#### ЗАДАНИЕ
Обновите отрывок о декабристах, начиная со слов «Более чем полуторавековое» и заканчивая словами «вели себя самоубийственно?», заменив «царизму» на «самодержавию».

#### ИСХОДНЫЙ ТЕКСТ
◇ ◇ ◇ ◇ ◇
Декабризм — первый бунт с «философской» подкладкой, с противопоставлением историческому пути своего идеала «из будущего». «Блажен живущий иногда в будущем! Блажен живущий в мечтании!» — писал еще Радищев. Декабристы радикально воплотили этот принцип и жили в мечтании о будущем, а во имя этих грез убивали, лгали, клятвопреступничали.
Более чем полуторавековое общественное сознание под беспримерным давлением интеллигентных «книжников» привыкло видеть в декабристах героев и мучеников: пятеро повешены, более сотни сосланы на каторгу, отправлены рядовыми на Кавказ, отосланы по разным сибирским местам на поселение. А судьба декабристских жен? — это история просто никогда не передавалась у нас без «слез на глазах» и без «сжатых кулаков» в ненависти к «царизму» и главному мучителю — императору Николаю I.
Но, позволительно спросить, не сами ли «мученики» устроили свои муки, не сами ли вели себя самоубийственно?
◇ ◇ ◇ ◇ ◇
#### ИСХОДНЫЕ ДАННЫЕ
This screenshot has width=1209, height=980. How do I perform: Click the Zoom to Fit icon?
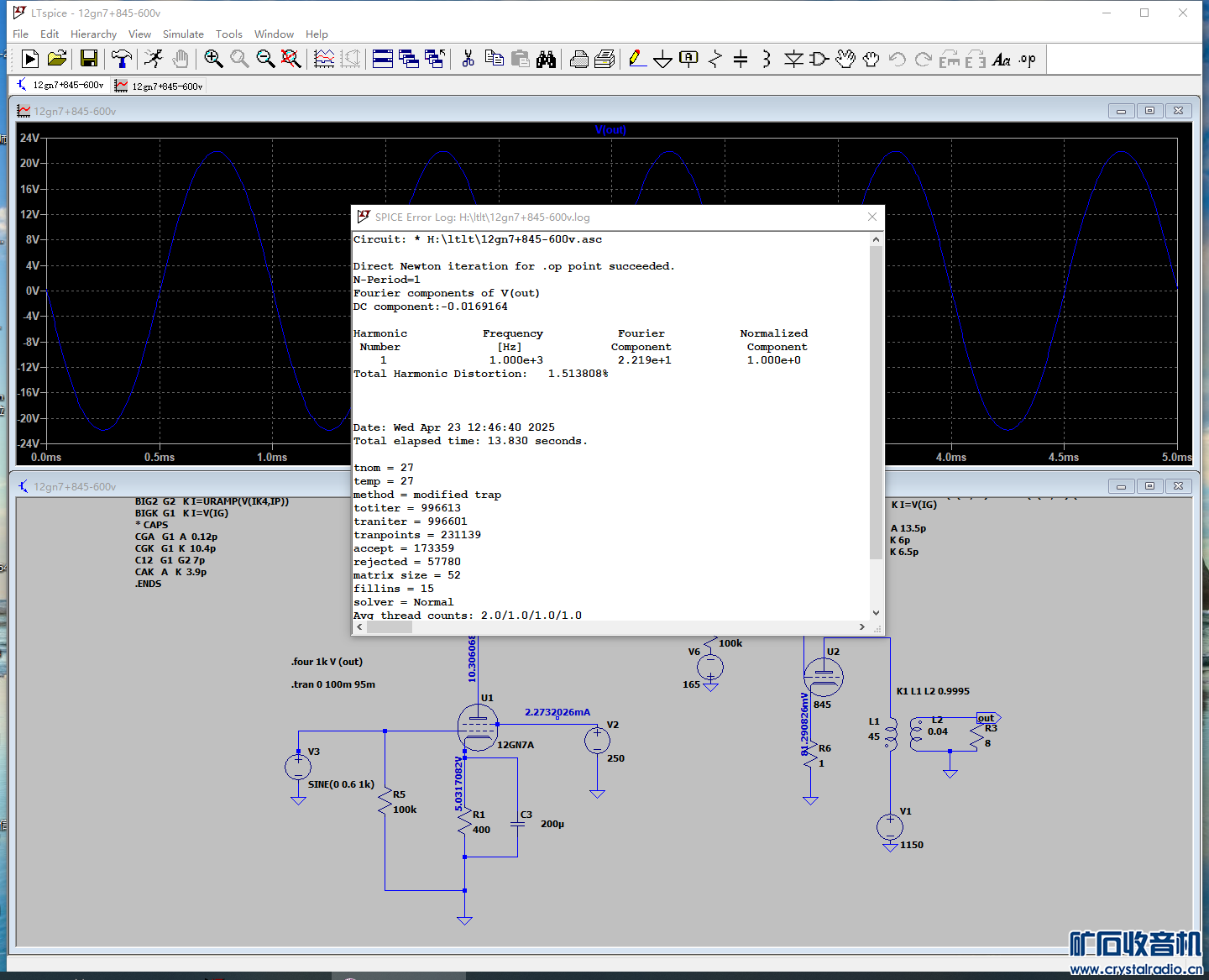(x=290, y=59)

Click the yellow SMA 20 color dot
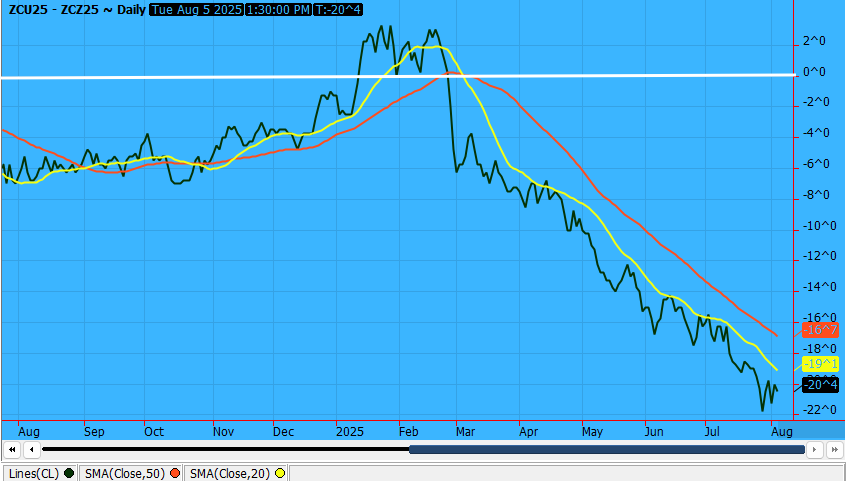pos(280,473)
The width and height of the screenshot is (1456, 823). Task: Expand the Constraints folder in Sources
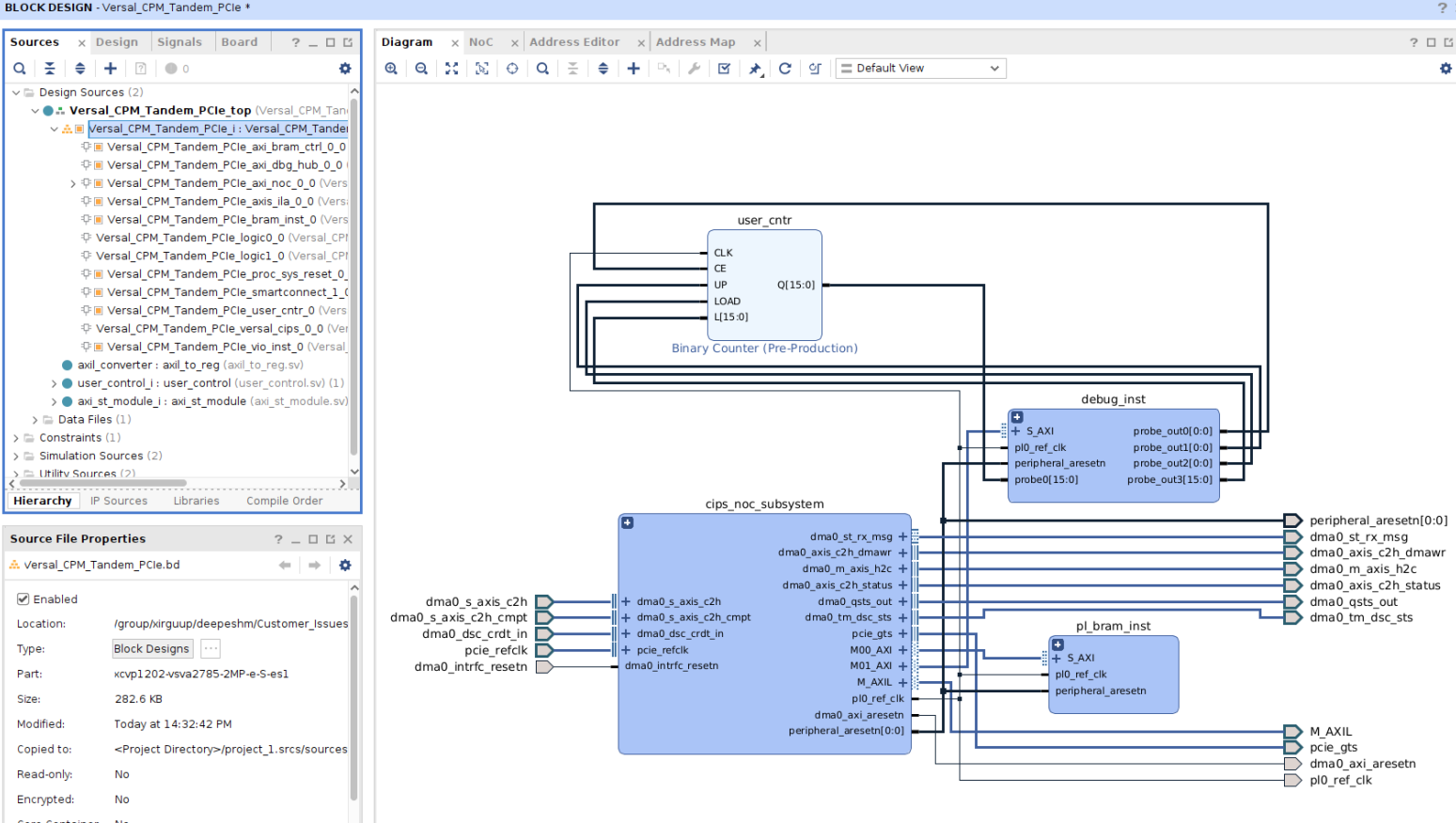[x=15, y=437]
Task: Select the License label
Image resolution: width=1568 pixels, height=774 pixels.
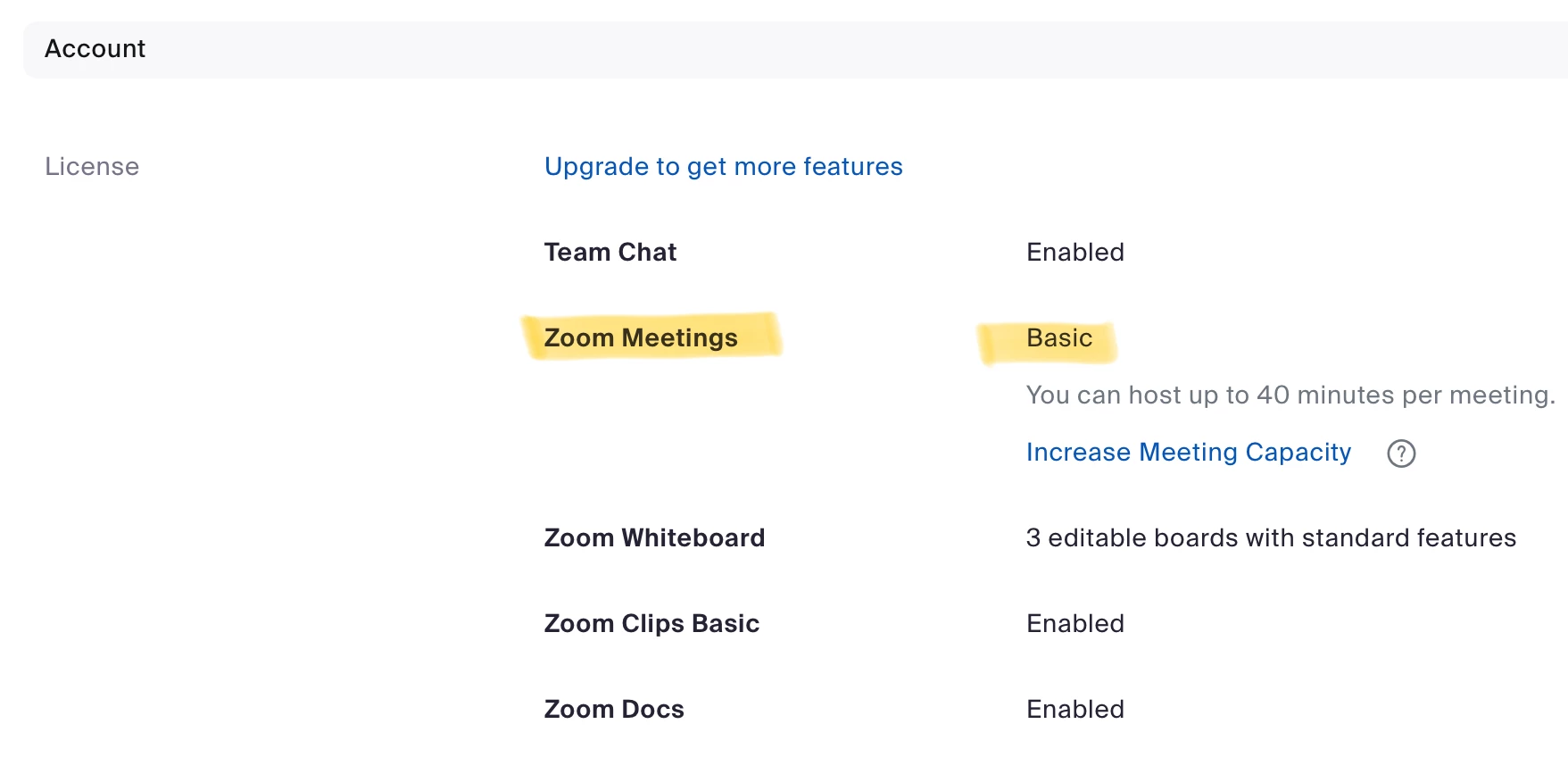Action: (92, 167)
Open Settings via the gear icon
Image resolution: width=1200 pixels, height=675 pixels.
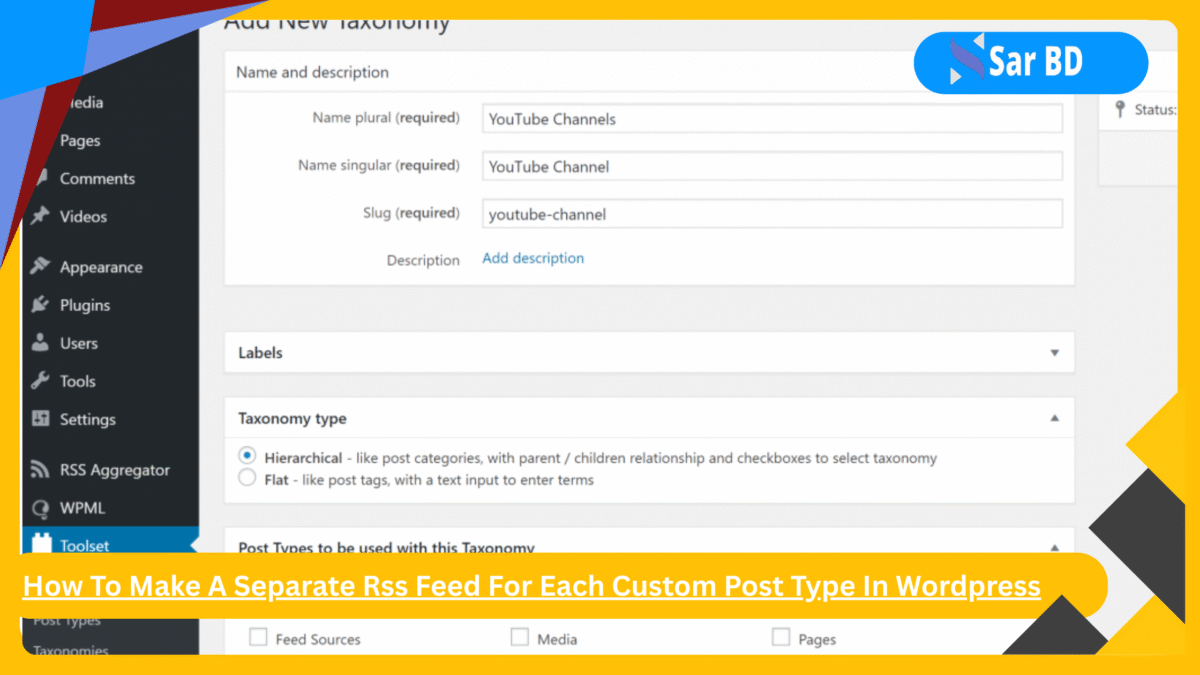(x=42, y=419)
◇ ◇ ◇ ◇ ◇
#### РЕШЕНИЕ ЗАДАНИЯ
Более чем полуторавековое общественное сознание под беспримерным давлением интеллигентных «книжников» привыкло видеть в декабристах героев и мучеников: пятеро повешены, более сотни сосланы на каторгу, отправлены рядовыми на Кавказ, отосланы по разным сибирским местам на поселение. А судьба декабристских жен? — это история просто никогда не передавалась у нас без «слез на глазах» и без «сжатых кулаков» в ненависти к «самодержавию» и главному мучителю — императору Николаю I.
Но, позволительно спросить, не сами ли «мученики» устроили свои муки, не сами ли вели себя самоубийственно?